### Exercise
Can you pick up the account of Noel and his aid post with the Liverpool Scottish in 1917, and carry it on from its last sentence?

### Text block
--------------------------------

The attack started at 3:50 am on 31st July. The Scottish were by this time already in open ground and made good progress towards their first objective and they pushed on towards the Steenbeek, a stream that crossed their route. As they crossed it, they were held up by uncut wire in front of them and by heavy machine gun fire from Capricorn Trench. One of the two tanks detailed to aid in the assault came up at 7am and despite being put out of action very quickly by three direct hits from a German field gun, it managed to break through the wire and by 7:45am all the battalion's objectives had been taken. Noel had moved his aid post forward with the attack and set it up in a captured German dug out at Setques Farm. The area was subjected to intensive German fire but he stayed put. The dugout was small and it served only as a patching up station before the wounded were sent further back Noel had been injured in the head by a shell splinter as he stood up and waved to indicate the position of his aid post. It is possible he suffered a fractured skull in this incident. After being dressed at the Weiltje dug out, Noel returned, despite advice to stay put, to his aid post. His stretcher bearers had been busy and Noel was very busy until sundown. As night fell Noel picked up his torch and went searching the wrecked landscape for survivors, it was raining again by this time.

Early the following day, Noel found himself a German captive who was a medic and the two of them worked hard to treat wounded men in the impossible conditions of mud, blood and water. Noel went to the door of the dugout to call in the next man when a shell flew past him and down the stairs, killing the man who was waiting to be carried away by the Field Ambulance. Details get very confused at this point, Noel may have received another wound but he carried on. The official history of the Liverpool Scottish has it that Noel was wounded twice more in the head. One stretcher bearer had been sent to the aid post to tell Noel to return. Despite intense pain, "The Doc refused to go and told us to take another man instead". There is no doubt that at about 3am in the morning of Thursday 2nd August, 1917, another shell entered the aid post, Noel was sitting in a chair trying to get some sleep. Everyone in the aid post was either killed or seriously wounded. Noel had received four or five wounds, the worst being a gaping abdominal wound from which he bled profusely. He managed to crawl up the stairs and out of the dug out and crawled along the (flooded, muddy) "road" until he stumbled across a dugout occupied by Lt. Charles Wray of the Loyal North Lancs Regiment who sent for help and later sent an account to his local paper.

--------------------------------

### Data to examine

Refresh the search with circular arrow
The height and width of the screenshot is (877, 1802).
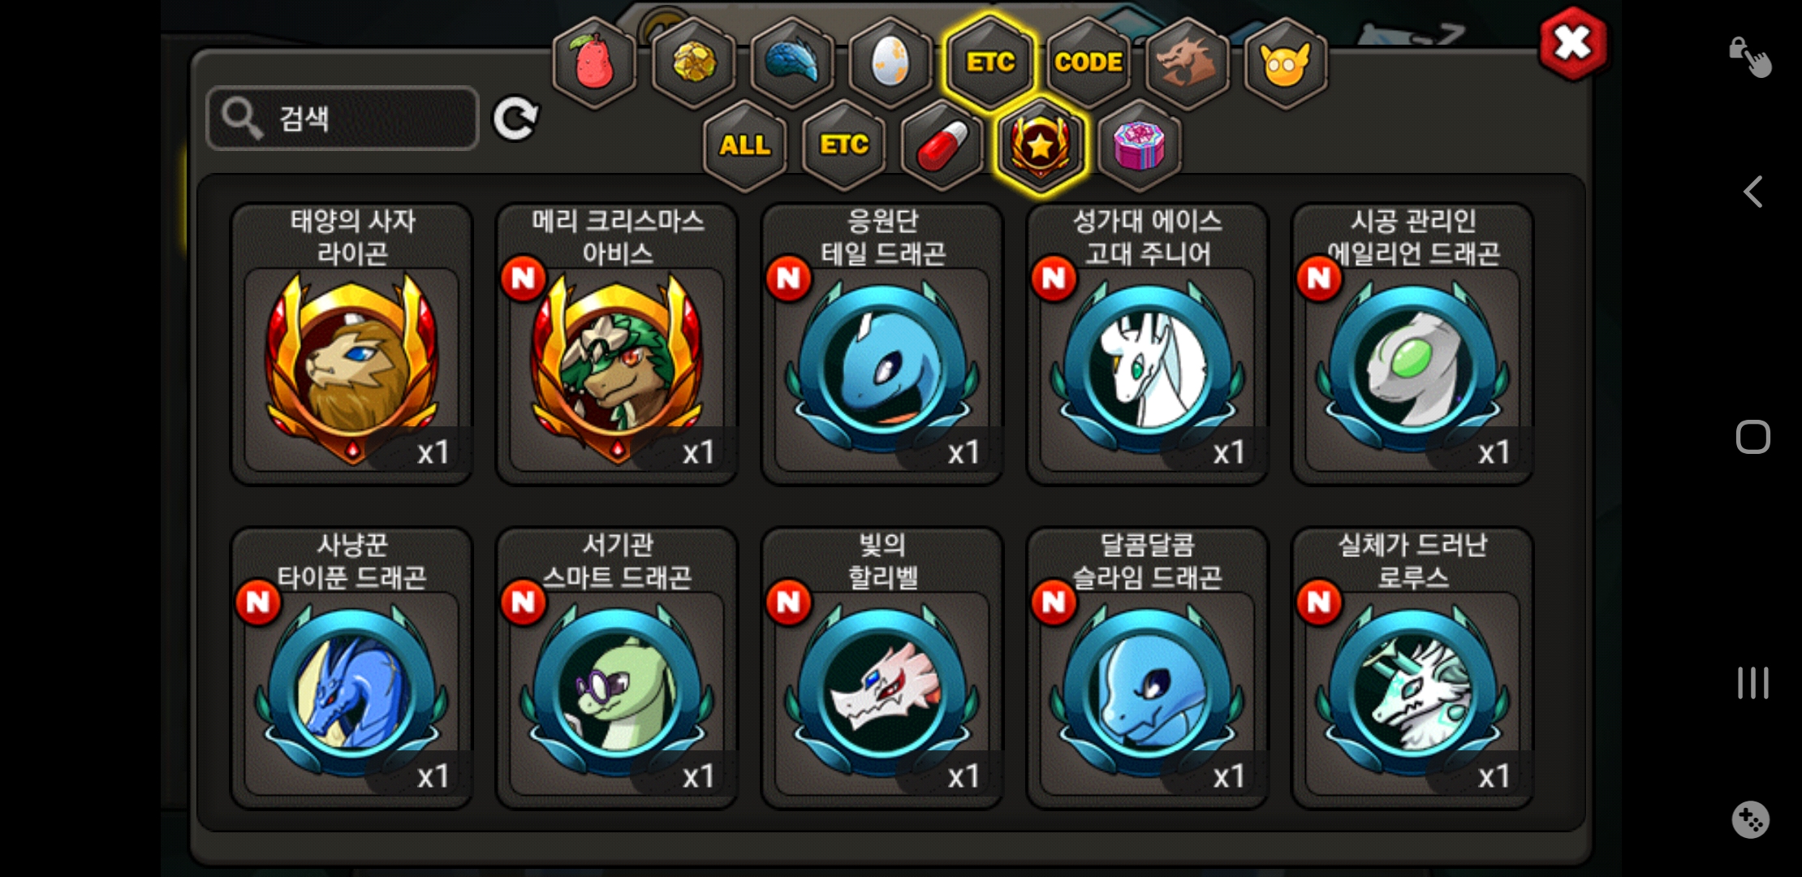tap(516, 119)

--------------------------------

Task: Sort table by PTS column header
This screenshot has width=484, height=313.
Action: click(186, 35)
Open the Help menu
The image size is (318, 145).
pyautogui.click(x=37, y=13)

--------------------------------

### Result of this task
Noel was sent to Casualty Clearing Station No. 32 at Brandhoek, which specialised in abdominal wounds. He was operated on immediately and after all the shell splinters had been removed he was patched up. He regained consciousness and he spoke to a Colonel Davidson who reported "He seems very weak but spoke cheerfully". It was not to be a happy ending however as Noel died peacefully at 1pm on Saturday 4th August, 1917. Three years to the day since the outbreak of the war. Bishop and Mrs Chavasse received the telegram informing them of the sad news on the morning of 9th August, the day after they had been informed that Bernard had been wounded in his knee

08-03-2009, 03:12 AM
Goddamn this man was truely a hero worthy of saint hood. god rest his soul.